** TASK DATA follows **

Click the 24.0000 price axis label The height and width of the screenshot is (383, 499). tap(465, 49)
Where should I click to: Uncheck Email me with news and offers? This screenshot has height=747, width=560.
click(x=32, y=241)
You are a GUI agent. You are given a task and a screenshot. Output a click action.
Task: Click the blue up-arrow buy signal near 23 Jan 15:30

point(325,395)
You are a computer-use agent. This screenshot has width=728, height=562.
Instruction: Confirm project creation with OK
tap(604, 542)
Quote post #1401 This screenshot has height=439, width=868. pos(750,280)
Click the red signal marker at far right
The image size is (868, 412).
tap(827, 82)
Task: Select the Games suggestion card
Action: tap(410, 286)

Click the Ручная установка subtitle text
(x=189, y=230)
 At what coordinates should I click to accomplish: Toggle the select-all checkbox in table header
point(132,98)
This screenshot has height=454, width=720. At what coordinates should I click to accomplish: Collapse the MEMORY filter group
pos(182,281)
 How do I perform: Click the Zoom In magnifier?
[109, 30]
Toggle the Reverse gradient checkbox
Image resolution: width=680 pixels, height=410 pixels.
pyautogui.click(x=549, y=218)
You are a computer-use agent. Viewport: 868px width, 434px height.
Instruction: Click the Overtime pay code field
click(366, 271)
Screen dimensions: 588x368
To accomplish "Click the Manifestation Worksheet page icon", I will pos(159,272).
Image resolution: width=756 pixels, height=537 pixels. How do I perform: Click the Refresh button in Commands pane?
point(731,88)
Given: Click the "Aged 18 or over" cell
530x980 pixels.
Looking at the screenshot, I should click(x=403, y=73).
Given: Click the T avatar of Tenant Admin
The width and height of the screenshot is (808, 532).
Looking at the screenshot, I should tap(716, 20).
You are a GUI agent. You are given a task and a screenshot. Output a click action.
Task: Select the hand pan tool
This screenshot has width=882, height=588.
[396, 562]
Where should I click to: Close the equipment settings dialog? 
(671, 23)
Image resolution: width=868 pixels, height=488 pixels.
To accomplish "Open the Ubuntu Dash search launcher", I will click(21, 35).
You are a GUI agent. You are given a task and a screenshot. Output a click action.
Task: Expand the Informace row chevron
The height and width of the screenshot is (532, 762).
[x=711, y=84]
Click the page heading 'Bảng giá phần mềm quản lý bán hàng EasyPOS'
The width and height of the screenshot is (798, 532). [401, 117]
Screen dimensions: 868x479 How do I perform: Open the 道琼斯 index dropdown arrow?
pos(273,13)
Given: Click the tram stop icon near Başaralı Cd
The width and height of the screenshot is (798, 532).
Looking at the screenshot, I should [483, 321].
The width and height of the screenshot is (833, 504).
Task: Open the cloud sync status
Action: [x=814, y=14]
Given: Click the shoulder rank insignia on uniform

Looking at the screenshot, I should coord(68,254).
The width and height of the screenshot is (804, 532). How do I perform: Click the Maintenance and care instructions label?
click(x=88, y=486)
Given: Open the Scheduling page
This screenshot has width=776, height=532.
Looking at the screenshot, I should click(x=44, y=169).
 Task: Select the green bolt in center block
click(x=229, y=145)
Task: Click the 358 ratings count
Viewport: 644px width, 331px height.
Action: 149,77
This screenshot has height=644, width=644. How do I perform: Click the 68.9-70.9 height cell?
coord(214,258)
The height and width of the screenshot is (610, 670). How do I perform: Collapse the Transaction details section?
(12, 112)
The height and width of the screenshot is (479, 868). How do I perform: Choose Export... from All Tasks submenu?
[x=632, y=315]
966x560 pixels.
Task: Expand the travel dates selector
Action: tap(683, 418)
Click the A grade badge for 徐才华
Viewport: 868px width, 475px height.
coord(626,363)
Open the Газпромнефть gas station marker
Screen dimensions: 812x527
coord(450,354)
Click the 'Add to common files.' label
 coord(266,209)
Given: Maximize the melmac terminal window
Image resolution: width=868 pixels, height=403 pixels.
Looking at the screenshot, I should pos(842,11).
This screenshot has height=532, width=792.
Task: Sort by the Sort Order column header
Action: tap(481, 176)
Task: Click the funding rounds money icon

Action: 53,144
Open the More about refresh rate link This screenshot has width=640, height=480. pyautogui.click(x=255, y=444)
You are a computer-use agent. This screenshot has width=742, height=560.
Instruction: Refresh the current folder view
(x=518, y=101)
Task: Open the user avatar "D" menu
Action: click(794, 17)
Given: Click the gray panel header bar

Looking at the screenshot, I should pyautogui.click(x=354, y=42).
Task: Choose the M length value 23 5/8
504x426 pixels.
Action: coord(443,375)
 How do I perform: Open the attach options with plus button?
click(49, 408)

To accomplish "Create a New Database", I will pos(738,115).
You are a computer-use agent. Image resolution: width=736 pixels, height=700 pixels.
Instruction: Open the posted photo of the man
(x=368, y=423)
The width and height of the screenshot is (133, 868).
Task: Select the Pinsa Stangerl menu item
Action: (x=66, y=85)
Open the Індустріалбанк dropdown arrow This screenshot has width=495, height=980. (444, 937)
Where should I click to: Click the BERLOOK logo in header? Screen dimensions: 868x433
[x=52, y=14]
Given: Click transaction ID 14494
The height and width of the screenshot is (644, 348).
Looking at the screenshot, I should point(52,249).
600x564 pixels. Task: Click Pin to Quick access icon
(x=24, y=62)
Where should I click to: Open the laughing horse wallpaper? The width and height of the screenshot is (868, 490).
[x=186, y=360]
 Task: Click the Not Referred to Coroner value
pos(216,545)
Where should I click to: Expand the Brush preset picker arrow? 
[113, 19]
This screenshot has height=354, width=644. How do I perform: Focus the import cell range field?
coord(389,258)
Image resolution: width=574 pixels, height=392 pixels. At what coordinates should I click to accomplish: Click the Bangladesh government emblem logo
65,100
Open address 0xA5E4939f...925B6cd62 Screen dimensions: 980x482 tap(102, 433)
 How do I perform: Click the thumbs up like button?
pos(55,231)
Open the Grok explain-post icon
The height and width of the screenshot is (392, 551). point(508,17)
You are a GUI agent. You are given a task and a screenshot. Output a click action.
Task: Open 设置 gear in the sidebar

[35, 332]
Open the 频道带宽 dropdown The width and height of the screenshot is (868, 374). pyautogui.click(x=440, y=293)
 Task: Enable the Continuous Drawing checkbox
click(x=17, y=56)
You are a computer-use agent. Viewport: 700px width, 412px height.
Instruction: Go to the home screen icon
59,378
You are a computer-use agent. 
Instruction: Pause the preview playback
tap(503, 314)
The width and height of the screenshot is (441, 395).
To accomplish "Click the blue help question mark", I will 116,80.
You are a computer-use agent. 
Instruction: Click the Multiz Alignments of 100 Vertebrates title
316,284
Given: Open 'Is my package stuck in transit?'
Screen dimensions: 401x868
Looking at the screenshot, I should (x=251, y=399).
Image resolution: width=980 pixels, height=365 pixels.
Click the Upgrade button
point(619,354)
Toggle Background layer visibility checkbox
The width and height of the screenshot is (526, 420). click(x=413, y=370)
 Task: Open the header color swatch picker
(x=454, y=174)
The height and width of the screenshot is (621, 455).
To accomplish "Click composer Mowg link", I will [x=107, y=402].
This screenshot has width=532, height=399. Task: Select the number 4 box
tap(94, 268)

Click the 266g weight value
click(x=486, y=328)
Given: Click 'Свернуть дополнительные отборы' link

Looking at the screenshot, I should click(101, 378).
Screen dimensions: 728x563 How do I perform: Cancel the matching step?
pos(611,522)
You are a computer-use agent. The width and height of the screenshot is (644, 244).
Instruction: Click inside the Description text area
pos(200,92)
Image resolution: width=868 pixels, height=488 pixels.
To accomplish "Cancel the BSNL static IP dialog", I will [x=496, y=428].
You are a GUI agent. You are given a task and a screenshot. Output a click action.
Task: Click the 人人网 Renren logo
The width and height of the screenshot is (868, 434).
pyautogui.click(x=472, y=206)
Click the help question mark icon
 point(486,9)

** End of TASK DATA **

> _ACTIVITY_
Output the entries above word for word.

> _RESPONSE BELOW_
Click the 24.0000 price axis label The height and width of the screenshot is (383, 499). tap(465, 49)
Where should I click to: Uncheck Email me with news and offers? This screenshot has height=747, width=560.
click(x=32, y=241)
You are a GUI agent. You are given a task and a screenshot. Output a click action.
Task: Click the blue up-arrow buy signal near 23 Jan 15:30

point(325,395)
You are a computer-use agent. This screenshot has width=728, height=562.
Instruction: Confirm project creation with OK
tap(604, 542)
Quote post #1401 This screenshot has height=439, width=868. pos(750,280)
Click the red signal marker at far right
The image size is (868, 412).
tap(827, 82)
Task: Select the Games suggestion card
Action: tap(410, 286)

Click the Ручная установка subtitle text
(x=189, y=230)
 At what coordinates should I click to accomplish: Toggle the select-all checkbox in table header
point(132,98)
This screenshot has height=454, width=720. At what coordinates should I click to accomplish: Collapse the MEMORY filter group
pos(182,281)
 How do I perform: Click the Zoom In magnifier?
[109, 30]
Toggle the Reverse gradient checkbox
Image resolution: width=680 pixels, height=410 pixels.
pyautogui.click(x=549, y=218)
You are a computer-use agent. Viewport: 868px width, 434px height.
Instruction: Click the Overtime pay code field
click(366, 271)
Screen dimensions: 588x368
To accomplish "Click the Manifestation Worksheet page icon", I will pos(159,272).
Image resolution: width=756 pixels, height=537 pixels. How do I perform: Click the Refresh button in Commands pane?
point(731,88)
Given: Click the "Aged 18 or over" cell
530x980 pixels.
Looking at the screenshot, I should click(x=403, y=73).
Given: Click the T avatar of Tenant Admin
The width and height of the screenshot is (808, 532).
Looking at the screenshot, I should tap(716, 20).
You are a GUI agent. You are given a task and a screenshot. Output a click action.
Task: Select the hand pan tool
This screenshot has width=882, height=588.
[396, 562]
Where should I click to: Close the equipment settings dialog? 
(671, 23)
Image resolution: width=868 pixels, height=488 pixels.
To accomplish "Open the Ubuntu Dash search launcher", I will click(21, 35).
You are a GUI agent. You are given a task and a screenshot. Output a click action.
Task: Expand the Informace row chevron
The height and width of the screenshot is (532, 762).
[x=711, y=84]
Click the page heading 'Bảng giá phần mềm quản lý bán hàng EasyPOS'
The width and height of the screenshot is (798, 532). [401, 117]
Screen dimensions: 868x479 How do I perform: Open the 道琼斯 index dropdown arrow?
pos(273,13)
Given: Click the tram stop icon near Başaralı Cd
The width and height of the screenshot is (798, 532).
Looking at the screenshot, I should [483, 321].
The width and height of the screenshot is (833, 504).
Task: Open the cloud sync status
Action: [x=814, y=14]
Given: Click the shoulder rank insignia on uniform

Looking at the screenshot, I should coord(68,254).
The width and height of the screenshot is (804, 532). How do I perform: Click the Maintenance and care instructions label?
click(x=88, y=486)
Given: Open the Scheduling page
This screenshot has width=776, height=532.
Looking at the screenshot, I should click(x=44, y=169).
 Task: Select the green bolt in center block
click(x=229, y=145)
Task: Click the 358 ratings count
Viewport: 644px width, 331px height.
Action: 149,77
This screenshot has height=644, width=644. How do I perform: Click the 68.9-70.9 height cell?
coord(214,258)
The height and width of the screenshot is (610, 670). How do I perform: Collapse the Transaction details section?
(12, 112)
The height and width of the screenshot is (479, 868). How do I perform: Choose Export... from All Tasks submenu?
[x=632, y=315]
966x560 pixels.
Task: Expand the travel dates selector
Action: tap(683, 418)
Click the A grade badge for 徐才华
Viewport: 868px width, 475px height.
coord(626,363)
Open the Газпромнефть gas station marker
Screen dimensions: 812x527
coord(450,354)
Click the 'Add to common files.' label
 coord(266,209)
Given: Maximize the melmac terminal window
Image resolution: width=868 pixels, height=403 pixels.
Looking at the screenshot, I should pos(842,11).
This screenshot has height=532, width=792.
Task: Sort by the Sort Order column header
Action: tap(481, 176)
Task: Click the funding rounds money icon

Action: 53,144
Open the More about refresh rate link This screenshot has width=640, height=480. pyautogui.click(x=255, y=444)
You are a computer-use agent. This screenshot has width=742, height=560.
Instruction: Refresh the current folder view
(x=518, y=101)
Task: Open the user avatar "D" menu
Action: click(794, 17)
Given: Click the gray panel header bar

Looking at the screenshot, I should pyautogui.click(x=354, y=42).
Task: Choose the M length value 23 5/8
504x426 pixels.
Action: coord(443,375)
 How do I perform: Open the attach options with plus button?
click(49, 408)

To accomplish "Create a New Database", I will pos(738,115).
You are a computer-use agent. Image resolution: width=736 pixels, height=700 pixels.
Instruction: Open the posted photo of the man
(x=368, y=423)
The width and height of the screenshot is (133, 868).
Task: Select the Pinsa Stangerl menu item
Action: (x=66, y=85)
Open the Індустріалбанк dropdown arrow This screenshot has width=495, height=980. (444, 937)
Where should I click to: Click the BERLOOK logo in header? Screen dimensions: 868x433
[x=52, y=14]
Given: Click transaction ID 14494
The height and width of the screenshot is (644, 348).
Looking at the screenshot, I should point(52,249).
600x564 pixels. Task: Click Pin to Quick access icon
(x=24, y=62)
Where should I click to: Open the laughing horse wallpaper? The width and height of the screenshot is (868, 490).
[x=186, y=360]
 Task: Click the Not Referred to Coroner value
pos(216,545)
Where should I click to: Expand the Brush preset picker arrow? 
[113, 19]
This screenshot has height=354, width=644. How do I perform: Focus the import cell range field?
coord(389,258)
Image resolution: width=574 pixels, height=392 pixels. At what coordinates should I click to accomplish: Click the Bangladesh government emblem logo
65,100
Open address 0xA5E4939f...925B6cd62 Screen dimensions: 980x482 tap(102, 433)
 How do I perform: Click the thumbs up like button?
pos(55,231)
Open the Grok explain-post icon
The height and width of the screenshot is (392, 551). point(508,17)
You are a GUI agent. You are given a task and a screenshot. Output a click action.
Task: Open 设置 gear in the sidebar

[35, 332]
Open the 频道带宽 dropdown The width and height of the screenshot is (868, 374). pyautogui.click(x=440, y=293)
 Task: Enable the Continuous Drawing checkbox
click(x=17, y=56)
You are a computer-use agent. Viewport: 700px width, 412px height.
Instruction: Go to the home screen icon
59,378
You are a computer-use agent. 
Instruction: Pause the preview playback
tap(503, 314)
The width and height of the screenshot is (441, 395).
To accomplish "Click the blue help question mark", I will 116,80.
You are a computer-use agent. 
Instruction: Click the Multiz Alignments of 100 Vertebrates title
316,284
Given: Open 'Is my package stuck in transit?'
Screen dimensions: 401x868
Looking at the screenshot, I should (x=251, y=399).
Image resolution: width=980 pixels, height=365 pixels.
Click the Upgrade button
point(619,354)
Toggle Background layer visibility checkbox
The width and height of the screenshot is (526, 420). click(x=413, y=370)
 Task: Open the header color swatch picker
(x=454, y=174)
The height and width of the screenshot is (621, 455).
To accomplish "Click composer Mowg link", I will [x=107, y=402].
This screenshot has width=532, height=399. Task: Select the number 4 box
tap(94, 268)

Click the 266g weight value
click(x=486, y=328)
Given: Click 'Свернуть дополнительные отборы' link

Looking at the screenshot, I should click(101, 378).
Screen dimensions: 728x563 How do I perform: Cancel the matching step?
pos(611,522)
You are a computer-use agent. The width and height of the screenshot is (644, 244).
Instruction: Click inside the Description text area
pos(200,92)
Image resolution: width=868 pixels, height=488 pixels.
To accomplish "Cancel the BSNL static IP dialog", I will [x=496, y=428].
You are a GUI agent. You are given a task and a screenshot. Output a click action.
Task: Click the 人人网 Renren logo
The width and height of the screenshot is (868, 434).
pyautogui.click(x=472, y=206)
Click the help question mark icon
 point(486,9)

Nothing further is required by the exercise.